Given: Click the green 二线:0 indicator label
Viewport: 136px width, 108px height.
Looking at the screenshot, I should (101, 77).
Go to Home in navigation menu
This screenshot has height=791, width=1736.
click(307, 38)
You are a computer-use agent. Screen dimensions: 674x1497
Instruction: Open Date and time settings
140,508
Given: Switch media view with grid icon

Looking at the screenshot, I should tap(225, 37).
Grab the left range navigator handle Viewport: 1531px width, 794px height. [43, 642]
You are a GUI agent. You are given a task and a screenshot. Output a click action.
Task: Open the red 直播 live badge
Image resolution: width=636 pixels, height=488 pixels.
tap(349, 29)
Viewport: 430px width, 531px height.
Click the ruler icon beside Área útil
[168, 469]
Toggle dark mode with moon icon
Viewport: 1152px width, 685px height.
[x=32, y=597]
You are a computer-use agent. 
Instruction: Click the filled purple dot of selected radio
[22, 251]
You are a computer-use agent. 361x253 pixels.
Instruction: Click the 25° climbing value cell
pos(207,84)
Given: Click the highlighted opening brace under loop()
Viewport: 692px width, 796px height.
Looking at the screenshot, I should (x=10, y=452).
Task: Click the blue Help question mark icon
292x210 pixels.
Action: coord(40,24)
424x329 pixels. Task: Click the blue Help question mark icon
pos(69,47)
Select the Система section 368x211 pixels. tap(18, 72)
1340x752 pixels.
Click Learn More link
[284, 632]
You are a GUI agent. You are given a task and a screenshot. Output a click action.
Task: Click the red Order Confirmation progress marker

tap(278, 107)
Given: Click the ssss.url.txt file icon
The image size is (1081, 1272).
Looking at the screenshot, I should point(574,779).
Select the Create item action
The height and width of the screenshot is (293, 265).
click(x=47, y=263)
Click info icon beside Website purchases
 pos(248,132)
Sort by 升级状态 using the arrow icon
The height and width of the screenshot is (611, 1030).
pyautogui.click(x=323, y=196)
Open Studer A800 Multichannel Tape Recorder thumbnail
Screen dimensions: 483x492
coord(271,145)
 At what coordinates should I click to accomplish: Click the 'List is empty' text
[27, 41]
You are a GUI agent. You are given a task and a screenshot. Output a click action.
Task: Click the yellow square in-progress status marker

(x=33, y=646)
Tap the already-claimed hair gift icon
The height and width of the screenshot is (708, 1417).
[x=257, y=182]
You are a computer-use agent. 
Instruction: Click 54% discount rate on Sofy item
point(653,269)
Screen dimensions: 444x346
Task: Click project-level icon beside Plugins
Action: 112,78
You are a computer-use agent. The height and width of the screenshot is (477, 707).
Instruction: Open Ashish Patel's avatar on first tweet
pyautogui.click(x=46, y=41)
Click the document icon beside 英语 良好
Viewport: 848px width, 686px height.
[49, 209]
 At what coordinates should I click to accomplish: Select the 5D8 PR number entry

◆ Exercise aim
Only the lines from the one bearing "Click the document icon beside 英语 良好" through the end of the entries above belong in the answer, each one exactly as given.

◆ Response box
Click the document icon beside 英语 良好
Viewport: 848px width, 686px height.
[49, 209]
 At what coordinates should I click to accomplish: Select the 5D8 PR number entry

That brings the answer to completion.